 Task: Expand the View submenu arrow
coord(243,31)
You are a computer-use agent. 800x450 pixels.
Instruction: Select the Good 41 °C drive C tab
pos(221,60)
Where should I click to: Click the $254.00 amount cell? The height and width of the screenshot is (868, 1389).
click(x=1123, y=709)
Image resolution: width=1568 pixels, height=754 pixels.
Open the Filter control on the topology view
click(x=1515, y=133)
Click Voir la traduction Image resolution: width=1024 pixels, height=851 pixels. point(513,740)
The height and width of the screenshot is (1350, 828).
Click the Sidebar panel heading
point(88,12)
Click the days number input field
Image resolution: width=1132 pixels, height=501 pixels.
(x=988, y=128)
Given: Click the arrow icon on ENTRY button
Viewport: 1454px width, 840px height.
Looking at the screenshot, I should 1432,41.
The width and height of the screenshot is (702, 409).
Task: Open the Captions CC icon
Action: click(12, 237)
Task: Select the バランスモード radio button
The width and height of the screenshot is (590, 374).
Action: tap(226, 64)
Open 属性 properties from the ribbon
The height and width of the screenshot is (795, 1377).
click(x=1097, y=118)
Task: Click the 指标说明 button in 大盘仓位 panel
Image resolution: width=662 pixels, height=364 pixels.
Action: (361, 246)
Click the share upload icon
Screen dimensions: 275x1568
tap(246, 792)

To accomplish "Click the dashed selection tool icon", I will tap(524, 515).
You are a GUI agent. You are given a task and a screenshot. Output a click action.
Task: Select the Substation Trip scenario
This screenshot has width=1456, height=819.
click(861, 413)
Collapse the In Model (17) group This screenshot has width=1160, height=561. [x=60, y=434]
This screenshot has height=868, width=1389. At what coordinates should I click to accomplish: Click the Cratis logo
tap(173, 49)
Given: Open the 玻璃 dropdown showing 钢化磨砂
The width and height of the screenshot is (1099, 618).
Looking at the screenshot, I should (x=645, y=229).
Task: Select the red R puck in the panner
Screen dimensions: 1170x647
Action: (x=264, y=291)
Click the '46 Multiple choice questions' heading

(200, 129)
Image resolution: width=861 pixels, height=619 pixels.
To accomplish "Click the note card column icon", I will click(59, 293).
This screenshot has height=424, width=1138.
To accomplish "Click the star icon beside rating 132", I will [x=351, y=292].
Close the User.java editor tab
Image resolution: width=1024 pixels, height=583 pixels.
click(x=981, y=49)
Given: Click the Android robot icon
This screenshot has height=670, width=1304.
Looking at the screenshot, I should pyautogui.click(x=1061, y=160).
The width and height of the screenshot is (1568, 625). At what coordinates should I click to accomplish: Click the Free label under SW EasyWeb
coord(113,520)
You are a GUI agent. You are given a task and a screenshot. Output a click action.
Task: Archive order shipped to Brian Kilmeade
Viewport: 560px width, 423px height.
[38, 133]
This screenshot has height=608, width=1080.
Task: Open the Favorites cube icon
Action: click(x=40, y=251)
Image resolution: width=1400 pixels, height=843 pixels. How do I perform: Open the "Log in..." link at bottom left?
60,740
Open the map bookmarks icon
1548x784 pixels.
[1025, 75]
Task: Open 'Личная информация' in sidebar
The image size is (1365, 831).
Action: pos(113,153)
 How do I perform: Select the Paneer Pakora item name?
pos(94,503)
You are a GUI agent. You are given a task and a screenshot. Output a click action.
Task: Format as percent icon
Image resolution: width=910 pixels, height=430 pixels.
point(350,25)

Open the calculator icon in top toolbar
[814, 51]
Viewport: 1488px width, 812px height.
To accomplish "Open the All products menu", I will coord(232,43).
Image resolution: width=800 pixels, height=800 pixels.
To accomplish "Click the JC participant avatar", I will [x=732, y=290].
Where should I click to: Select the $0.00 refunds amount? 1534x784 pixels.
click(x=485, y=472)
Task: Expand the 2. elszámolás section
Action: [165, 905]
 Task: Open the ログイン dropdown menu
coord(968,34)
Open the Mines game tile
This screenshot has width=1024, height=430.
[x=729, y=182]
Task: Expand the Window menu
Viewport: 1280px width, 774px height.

Exercise brief:
Transcribe the data above in full, exactly as it appears.

Answer area:
 Task: Expand the View submenu arrow
coord(243,31)
You are a computer-use agent. 800x450 pixels.
Instruction: Select the Good 41 °C drive C tab
pos(221,60)
Where should I click to: Click the $254.00 amount cell? The height and width of the screenshot is (868, 1389).
click(x=1123, y=709)
Image resolution: width=1568 pixels, height=754 pixels.
Open the Filter control on the topology view
click(x=1515, y=133)
Click Voir la traduction Image resolution: width=1024 pixels, height=851 pixels. point(513,740)
The height and width of the screenshot is (1350, 828).
Click the Sidebar panel heading
point(88,12)
Click the days number input field
Image resolution: width=1132 pixels, height=501 pixels.
(x=988, y=128)
Given: Click the arrow icon on ENTRY button
Viewport: 1454px width, 840px height.
Looking at the screenshot, I should 1432,41.
The width and height of the screenshot is (702, 409).
Task: Open the Captions CC icon
Action: click(12, 237)
Task: Select the バランスモード radio button
The width and height of the screenshot is (590, 374).
Action: tap(226, 64)
Open 属性 properties from the ribbon
The height and width of the screenshot is (795, 1377).
click(x=1097, y=118)
Task: Click the 指标说明 button in 大盘仓位 panel
Image resolution: width=662 pixels, height=364 pixels.
Action: (361, 246)
Click the share upload icon
Screen dimensions: 275x1568
tap(246, 792)

To accomplish "Click the dashed selection tool icon", I will tap(524, 515).
You are a GUI agent. You are given a task and a screenshot. Output a click action.
Task: Select the Substation Trip scenario
This screenshot has width=1456, height=819.
click(861, 413)
Collapse the In Model (17) group This screenshot has width=1160, height=561. [x=60, y=434]
This screenshot has height=868, width=1389. At what coordinates should I click to accomplish: Click the Cratis logo
tap(173, 49)
Given: Open the 玻璃 dropdown showing 钢化磨砂
The width and height of the screenshot is (1099, 618).
Looking at the screenshot, I should (x=645, y=229).
Task: Select the red R puck in the panner
Screen dimensions: 1170x647
Action: (x=264, y=291)
Click the '46 Multiple choice questions' heading

(200, 129)
Image resolution: width=861 pixels, height=619 pixels.
To accomplish "Click the note card column icon", I will click(59, 293).
This screenshot has height=424, width=1138.
To accomplish "Click the star icon beside rating 132", I will [x=351, y=292].
Close the User.java editor tab
Image resolution: width=1024 pixels, height=583 pixels.
click(x=981, y=49)
Given: Click the Android robot icon
This screenshot has height=670, width=1304.
Looking at the screenshot, I should pyautogui.click(x=1061, y=160).
The width and height of the screenshot is (1568, 625). At what coordinates should I click to accomplish: Click the Free label under SW EasyWeb
coord(113,520)
You are a GUI agent. You are given a task and a screenshot. Output a click action.
Task: Archive order shipped to Brian Kilmeade
Viewport: 560px width, 423px height.
[38, 133]
This screenshot has height=608, width=1080.
Task: Open the Favorites cube icon
Action: click(x=40, y=251)
Image resolution: width=1400 pixels, height=843 pixels. How do I perform: Open the "Log in..." link at bottom left?
60,740
Open the map bookmarks icon
1548x784 pixels.
[1025, 75]
Task: Open 'Личная информация' in sidebar
The image size is (1365, 831).
Action: pos(113,153)
 How do I perform: Select the Paneer Pakora item name?
pos(94,503)
You are a GUI agent. You are given a task and a screenshot. Output a click action.
Task: Format as percent icon
Image resolution: width=910 pixels, height=430 pixels.
point(350,25)

Open the calculator icon in top toolbar
[814, 51]
Viewport: 1488px width, 812px height.
To accomplish "Open the All products menu", I will coord(232,43).
Image resolution: width=800 pixels, height=800 pixels.
To accomplish "Click the JC participant avatar", I will [x=732, y=290].
Where should I click to: Select the $0.00 refunds amount? 1534x784 pixels.
click(x=485, y=472)
Task: Expand the 2. elszámolás section
Action: [165, 905]
 Task: Open the ログイン dropdown menu
coord(968,34)
Open the Mines game tile
This screenshot has width=1024, height=430.
[x=729, y=182]
Task: Expand the Window menu
Viewport: 1280px width, 774px height.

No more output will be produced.